Sebab Islam adalah agama universal, agama yang satu dan menyatukan oleh karena itu Islam adalah _rahmatan lil alamin_ dan Islam hanya satu," tegas Sultan.
Sultan Iskandar juga menanggapi pernyataan Wakil Ketua MUI Ma’ruf Amin, yang sebelumnya mengatakan Indonesia saat ini tengah terjadi darurat pornografi, mengalami darurat narkoba, korupsi dan lainnya.
Menurut Sultan, situasi tersebut terjadi karena produk hukum di Indonesia merupakan produk kafir buatan kolonial Belanda. “Produk hukum yang saat ini ada, kenapa Indonesia ini darurat, karena Indonesia hanya meneruskan produk hukum kafir Belanda. Adalah produk hukum daripada kolonial Belanda yang _ditranslate_ ke dalam bahasa Indonesia. Cuman begitu saja..”

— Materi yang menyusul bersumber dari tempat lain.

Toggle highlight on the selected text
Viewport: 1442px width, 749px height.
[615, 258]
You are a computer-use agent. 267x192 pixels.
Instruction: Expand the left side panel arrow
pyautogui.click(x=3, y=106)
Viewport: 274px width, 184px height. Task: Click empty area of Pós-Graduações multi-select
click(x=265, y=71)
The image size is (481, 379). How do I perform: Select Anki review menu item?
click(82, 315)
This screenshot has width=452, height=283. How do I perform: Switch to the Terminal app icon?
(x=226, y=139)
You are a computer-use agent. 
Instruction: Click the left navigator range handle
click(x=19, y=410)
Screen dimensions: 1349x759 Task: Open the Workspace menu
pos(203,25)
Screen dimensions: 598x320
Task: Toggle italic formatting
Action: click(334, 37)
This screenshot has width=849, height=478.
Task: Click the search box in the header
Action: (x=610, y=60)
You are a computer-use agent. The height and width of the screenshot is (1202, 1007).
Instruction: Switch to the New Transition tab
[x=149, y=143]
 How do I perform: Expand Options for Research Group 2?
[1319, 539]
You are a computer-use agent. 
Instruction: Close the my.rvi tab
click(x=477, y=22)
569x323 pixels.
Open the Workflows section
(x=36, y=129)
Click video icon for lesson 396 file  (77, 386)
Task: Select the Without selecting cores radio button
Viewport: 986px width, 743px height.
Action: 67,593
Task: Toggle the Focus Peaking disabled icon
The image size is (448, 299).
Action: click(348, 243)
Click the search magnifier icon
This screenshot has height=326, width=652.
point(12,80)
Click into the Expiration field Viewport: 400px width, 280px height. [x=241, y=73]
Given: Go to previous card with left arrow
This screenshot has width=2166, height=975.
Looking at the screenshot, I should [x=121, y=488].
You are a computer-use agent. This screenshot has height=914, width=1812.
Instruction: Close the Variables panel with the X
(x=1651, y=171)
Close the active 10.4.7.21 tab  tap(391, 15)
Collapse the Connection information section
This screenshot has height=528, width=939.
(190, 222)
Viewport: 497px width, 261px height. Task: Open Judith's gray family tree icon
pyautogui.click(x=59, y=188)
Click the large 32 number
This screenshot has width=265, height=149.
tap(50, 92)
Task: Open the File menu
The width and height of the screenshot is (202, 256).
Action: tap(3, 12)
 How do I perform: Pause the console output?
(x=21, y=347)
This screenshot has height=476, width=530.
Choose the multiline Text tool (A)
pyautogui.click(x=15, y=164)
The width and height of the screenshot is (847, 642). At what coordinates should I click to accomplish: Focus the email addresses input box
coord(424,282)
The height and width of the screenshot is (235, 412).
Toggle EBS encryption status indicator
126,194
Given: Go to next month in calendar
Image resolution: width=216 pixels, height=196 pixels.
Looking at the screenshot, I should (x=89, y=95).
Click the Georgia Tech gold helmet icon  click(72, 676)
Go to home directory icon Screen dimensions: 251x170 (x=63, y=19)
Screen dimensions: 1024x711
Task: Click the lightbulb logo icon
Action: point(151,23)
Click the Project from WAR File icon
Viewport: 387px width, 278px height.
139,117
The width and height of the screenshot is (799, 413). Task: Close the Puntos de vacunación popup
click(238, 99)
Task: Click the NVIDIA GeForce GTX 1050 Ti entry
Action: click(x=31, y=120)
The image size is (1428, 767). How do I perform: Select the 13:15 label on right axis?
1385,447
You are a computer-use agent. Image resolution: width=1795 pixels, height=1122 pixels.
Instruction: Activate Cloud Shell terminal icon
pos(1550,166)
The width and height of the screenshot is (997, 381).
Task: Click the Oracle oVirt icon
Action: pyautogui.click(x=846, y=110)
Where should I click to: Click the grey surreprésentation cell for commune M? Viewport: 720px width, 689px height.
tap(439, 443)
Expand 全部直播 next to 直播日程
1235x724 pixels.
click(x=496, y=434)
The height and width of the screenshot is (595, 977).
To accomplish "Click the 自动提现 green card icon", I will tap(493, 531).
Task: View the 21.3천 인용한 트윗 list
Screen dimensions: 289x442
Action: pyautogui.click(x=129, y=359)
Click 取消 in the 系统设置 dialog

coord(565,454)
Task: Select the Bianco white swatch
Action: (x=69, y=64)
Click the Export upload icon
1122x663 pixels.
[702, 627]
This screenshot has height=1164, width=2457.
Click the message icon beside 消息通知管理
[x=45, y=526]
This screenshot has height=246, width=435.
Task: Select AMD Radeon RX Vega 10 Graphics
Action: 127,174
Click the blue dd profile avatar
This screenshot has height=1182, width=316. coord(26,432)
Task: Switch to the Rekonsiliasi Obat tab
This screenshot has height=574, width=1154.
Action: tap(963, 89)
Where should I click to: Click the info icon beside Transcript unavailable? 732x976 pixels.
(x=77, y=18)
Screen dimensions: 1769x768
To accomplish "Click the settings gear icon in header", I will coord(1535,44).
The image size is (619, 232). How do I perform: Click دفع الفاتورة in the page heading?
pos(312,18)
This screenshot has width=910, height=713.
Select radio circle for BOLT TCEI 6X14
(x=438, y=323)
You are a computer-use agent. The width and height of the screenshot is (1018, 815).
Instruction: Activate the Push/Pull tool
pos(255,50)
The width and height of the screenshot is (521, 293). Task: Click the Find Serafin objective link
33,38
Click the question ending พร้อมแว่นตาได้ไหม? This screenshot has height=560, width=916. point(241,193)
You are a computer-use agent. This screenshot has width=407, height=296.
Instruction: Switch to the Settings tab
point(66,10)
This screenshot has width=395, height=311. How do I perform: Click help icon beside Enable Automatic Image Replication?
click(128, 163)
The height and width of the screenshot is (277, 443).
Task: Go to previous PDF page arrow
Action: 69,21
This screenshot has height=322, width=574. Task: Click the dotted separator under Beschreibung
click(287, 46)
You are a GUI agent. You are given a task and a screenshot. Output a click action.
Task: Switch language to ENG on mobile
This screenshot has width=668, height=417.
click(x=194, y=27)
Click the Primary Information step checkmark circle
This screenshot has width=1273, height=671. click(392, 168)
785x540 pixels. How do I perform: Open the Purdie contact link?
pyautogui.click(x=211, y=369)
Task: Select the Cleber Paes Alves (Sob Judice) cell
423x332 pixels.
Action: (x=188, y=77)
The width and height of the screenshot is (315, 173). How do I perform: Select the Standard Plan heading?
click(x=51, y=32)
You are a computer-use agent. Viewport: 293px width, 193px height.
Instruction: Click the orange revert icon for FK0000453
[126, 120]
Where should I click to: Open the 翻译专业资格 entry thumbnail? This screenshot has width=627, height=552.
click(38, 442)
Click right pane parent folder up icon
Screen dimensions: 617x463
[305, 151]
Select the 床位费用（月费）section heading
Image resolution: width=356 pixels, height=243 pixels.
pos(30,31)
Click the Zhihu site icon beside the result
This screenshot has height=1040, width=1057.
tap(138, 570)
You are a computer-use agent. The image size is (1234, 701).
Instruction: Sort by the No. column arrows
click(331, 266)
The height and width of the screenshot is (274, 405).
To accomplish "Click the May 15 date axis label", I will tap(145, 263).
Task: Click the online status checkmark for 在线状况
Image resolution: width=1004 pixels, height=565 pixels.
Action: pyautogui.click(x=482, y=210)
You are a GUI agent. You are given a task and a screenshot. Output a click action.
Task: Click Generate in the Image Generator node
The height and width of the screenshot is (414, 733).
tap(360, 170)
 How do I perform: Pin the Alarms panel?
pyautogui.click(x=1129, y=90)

Di akhir sesi acara, pernyataan tegas Sultan Iskandar terlihat menuai sambutan dukungan yang luar biasa dari beberapa hadirin yang menyambutnya.
Keesokannya, tepatnya pada Senin pagi, terjadi hal yang lebih mengejutkan lagi. Pasalnya Gubernur DIY _Sri Sultan Hamengkubuono X_ mengomfirmasi hubungan Kesultanan Yogyakarta (sebelumnya bernama Kesultanan Demak) dengan _Khilafah Utsmani._
Yaitu kata beliu Sri Sultan.. Pada tahun 1479, Sultan Turki mengukuhkan Raden Patah, Sultan Demak pertama, sebagai _Khalifatullah ing Tanah Jawa_, Kesultanan Demak Bintoro sebagai perwakilan Kekhalifahan Islam (Turki) untuk Tanah Jawa di bumi nusantara, lalu dengan penyerahan bendera bertuliskan kalimat.. _Laa ilaaha illa Allah_ berwarna ungu kehitaman terbuat dari kain Kiswah Ka'bah, dan bendera bertuliskan _Muhammadurrasulullah_ berwarna hijau,’ ujar Sri Sultan di hadapan sekira 800 peserta kongres Umat Islam dan Kerajaan nusantara, pada hari Senin, 9 Februari 2015 di pelataran Kraton Kasultanan Yogyakarta.
Duplikatnya, lanjut Sri Sultan, tersimpan di Kraton Yogyakarta sebagai pusaka, penanda keabsahan Kasultanan Yogyakarta Hadiningrat wakil Kekhalifahan Turki.
Sri Sultan juga menyebutkan di tahun 1903, saat diselenggarakan Kongres Khilafah di Jakarta oleh Jamiatul Khair, yang berdiri 1903, Sultan Turki mengirim utusan _Muhammad Amin Bey._ Kongres menetapkan fatwa, haram hukumnya bagi Muslim tunduk pada penguasa Belanda. “Dari kongres inilah benih-benih dan semangat jihad fisabilillah untuk meraih kemerdekaan membara,” tegas Sri Sultan.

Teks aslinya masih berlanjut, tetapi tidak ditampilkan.